The demand for high-quality visual content continues to grow across industries. Visual Generative AI foundation models such as Latent or cascaded diffusion models, SAM and others, provide the ability to generate or customize realistic images. This is opening up new possibilities for many new applications. These foundation models have the potential to streamline and automate tasks that would otherwise require significant time and resources to complete manually.
BRIA provides engineers, AI teams, and researchers with safe and legal Visual Generative AI capabilities. With an access to trained models, source code, and comprehensive API suites, companies can enhance their products and services using BRIA’s Visual Generative AI Platform. BRIA’s solutions, having been trained on the world’s largest, fully licensed, high-quality training set, eliminate all legal risks for commercial enterprise use.

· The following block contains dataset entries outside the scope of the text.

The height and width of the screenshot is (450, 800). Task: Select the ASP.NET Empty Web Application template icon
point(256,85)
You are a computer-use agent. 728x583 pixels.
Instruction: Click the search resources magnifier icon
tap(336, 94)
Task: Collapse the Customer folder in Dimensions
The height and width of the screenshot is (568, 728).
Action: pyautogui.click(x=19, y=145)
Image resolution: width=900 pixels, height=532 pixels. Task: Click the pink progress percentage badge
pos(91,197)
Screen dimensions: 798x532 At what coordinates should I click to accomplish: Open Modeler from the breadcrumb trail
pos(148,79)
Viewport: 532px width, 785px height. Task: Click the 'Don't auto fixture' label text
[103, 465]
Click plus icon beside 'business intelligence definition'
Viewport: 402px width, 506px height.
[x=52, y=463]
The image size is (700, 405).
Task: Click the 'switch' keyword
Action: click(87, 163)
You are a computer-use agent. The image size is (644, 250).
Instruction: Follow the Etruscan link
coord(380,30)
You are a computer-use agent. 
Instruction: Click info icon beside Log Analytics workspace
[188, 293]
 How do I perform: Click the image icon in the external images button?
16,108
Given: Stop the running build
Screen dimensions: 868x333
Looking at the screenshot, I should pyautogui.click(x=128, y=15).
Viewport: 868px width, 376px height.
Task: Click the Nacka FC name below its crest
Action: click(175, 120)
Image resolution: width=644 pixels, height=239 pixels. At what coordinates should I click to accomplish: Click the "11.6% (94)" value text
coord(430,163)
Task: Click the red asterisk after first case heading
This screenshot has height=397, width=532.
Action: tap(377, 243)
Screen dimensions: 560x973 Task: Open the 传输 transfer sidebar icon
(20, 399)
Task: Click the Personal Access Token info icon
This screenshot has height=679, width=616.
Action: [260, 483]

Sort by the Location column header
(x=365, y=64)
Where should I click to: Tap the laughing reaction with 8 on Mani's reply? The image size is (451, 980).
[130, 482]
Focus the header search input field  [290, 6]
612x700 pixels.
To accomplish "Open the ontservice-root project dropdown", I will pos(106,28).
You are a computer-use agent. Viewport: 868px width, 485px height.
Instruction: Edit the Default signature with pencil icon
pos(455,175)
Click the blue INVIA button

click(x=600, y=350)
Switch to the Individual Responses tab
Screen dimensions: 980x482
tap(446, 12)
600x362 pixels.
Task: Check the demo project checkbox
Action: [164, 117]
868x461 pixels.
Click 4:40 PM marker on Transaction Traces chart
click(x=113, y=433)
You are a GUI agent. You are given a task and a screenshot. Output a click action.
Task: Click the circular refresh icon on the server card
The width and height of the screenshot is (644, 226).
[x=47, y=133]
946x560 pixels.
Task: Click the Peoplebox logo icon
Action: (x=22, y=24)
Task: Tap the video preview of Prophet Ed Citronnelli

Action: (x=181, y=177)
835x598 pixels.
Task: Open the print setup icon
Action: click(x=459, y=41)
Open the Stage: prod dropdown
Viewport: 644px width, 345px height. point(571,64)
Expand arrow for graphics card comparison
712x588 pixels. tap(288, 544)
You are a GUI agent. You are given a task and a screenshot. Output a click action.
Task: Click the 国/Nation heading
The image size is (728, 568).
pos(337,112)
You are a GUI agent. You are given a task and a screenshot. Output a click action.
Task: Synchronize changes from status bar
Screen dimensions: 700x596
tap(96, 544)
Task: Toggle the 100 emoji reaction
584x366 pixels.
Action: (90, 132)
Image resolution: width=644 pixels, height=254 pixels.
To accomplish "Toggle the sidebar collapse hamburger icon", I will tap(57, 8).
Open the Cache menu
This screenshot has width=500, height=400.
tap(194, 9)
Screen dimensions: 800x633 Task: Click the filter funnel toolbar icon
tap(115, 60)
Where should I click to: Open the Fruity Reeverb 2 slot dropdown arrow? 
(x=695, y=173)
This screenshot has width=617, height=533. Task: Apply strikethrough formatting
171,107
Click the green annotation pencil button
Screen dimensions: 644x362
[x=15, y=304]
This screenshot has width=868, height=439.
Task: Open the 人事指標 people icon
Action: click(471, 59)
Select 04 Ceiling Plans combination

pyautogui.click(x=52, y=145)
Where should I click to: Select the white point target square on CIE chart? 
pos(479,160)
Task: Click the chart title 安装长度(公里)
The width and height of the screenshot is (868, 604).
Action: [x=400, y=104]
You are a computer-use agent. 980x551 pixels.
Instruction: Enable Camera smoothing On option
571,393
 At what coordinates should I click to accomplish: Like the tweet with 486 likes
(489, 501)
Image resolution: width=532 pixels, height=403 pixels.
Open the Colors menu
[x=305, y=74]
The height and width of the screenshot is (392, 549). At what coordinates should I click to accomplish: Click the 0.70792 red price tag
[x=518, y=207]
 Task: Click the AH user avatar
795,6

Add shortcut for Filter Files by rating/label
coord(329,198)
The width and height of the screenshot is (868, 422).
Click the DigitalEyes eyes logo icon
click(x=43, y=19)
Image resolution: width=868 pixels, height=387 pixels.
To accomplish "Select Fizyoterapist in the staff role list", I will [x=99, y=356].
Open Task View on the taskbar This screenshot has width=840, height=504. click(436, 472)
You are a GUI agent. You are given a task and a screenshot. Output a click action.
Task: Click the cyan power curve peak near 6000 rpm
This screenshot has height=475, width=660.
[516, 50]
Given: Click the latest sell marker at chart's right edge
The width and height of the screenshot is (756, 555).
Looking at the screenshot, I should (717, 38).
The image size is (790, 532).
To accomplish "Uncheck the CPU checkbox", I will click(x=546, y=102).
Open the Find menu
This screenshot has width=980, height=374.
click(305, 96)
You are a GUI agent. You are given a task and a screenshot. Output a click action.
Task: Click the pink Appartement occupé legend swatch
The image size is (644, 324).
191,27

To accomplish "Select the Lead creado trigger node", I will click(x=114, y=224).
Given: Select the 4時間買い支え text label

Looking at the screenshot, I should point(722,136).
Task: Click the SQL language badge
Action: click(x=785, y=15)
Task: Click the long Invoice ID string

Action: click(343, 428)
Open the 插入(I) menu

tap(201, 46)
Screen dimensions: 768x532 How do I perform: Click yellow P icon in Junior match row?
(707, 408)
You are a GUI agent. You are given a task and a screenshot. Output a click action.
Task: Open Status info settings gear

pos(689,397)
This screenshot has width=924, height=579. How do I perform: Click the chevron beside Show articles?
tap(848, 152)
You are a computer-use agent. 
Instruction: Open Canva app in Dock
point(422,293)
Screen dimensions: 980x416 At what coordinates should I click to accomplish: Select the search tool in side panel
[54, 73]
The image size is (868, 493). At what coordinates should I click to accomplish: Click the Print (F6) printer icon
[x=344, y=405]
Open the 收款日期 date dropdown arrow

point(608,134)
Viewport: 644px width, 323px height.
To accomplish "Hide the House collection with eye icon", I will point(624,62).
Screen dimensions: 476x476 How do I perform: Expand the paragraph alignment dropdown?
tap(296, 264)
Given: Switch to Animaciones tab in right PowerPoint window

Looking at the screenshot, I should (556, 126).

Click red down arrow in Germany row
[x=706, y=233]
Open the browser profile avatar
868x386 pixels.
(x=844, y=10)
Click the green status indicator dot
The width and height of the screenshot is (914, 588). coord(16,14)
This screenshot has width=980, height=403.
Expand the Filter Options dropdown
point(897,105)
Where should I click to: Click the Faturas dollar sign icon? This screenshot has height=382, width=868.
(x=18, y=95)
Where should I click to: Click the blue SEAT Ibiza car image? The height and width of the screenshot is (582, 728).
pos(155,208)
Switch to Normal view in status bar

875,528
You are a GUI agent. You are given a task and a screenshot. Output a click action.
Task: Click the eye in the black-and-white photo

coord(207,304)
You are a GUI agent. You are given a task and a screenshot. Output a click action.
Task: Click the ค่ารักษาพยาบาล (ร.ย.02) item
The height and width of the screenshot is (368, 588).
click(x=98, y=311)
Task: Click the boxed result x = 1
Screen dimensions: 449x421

Cloud cost reduction is also a top priority for BRIA. Foundation models are larger and their inference process is more complex compared to classical AI models. To generate a new sample, a model performs several inference iterations. The combination of extremely large models and the iterative nature of the inference results in a significantly higher demand for compute power and overall inference costs. In order to run inference at a high scale, BRIA aims to reduce its cloud expenditure by optimizing inference time and increasing GPU utilization. Moreover, faster models are not only more cost-effective, but they also increase client satisfaction by reducing the latency of inference.
Using the Deci’s platform, BRIA’s team was able to optimize the inference performance of their Stable Diffusion v1.5 and Segment Anything models and reduce their inference cloud cost by 50%.
BRIA’s team used Deci’s Infery library to easily perform a hybrid compilation and selective quantization in their complex diffusers and transformers based architectures.
Infery automatically profiles the architecture’s sub-components and layers and then leverages the optimal production orientated framework and quantization level for each one, all while taking into account the inference hardware characteristics. With Infery, BRIA’s team was able to maximize the acceleration potential of their complex models while saving valuable time and effort.
Infery’s optimization module was easily integrated into BRIA’s CI/CD pipeline. In its production environment, BRIA’s uses Infery’s deployment module, which includes advanced inference capabilities, integrated as a backend inference engine with NVIDIA Triton server.
Use enterprise-grade models. Lower risk, shorten dev time from months to days.
Save up to 80% on your inference cost. Migrate workloads to affordable & widely available HW.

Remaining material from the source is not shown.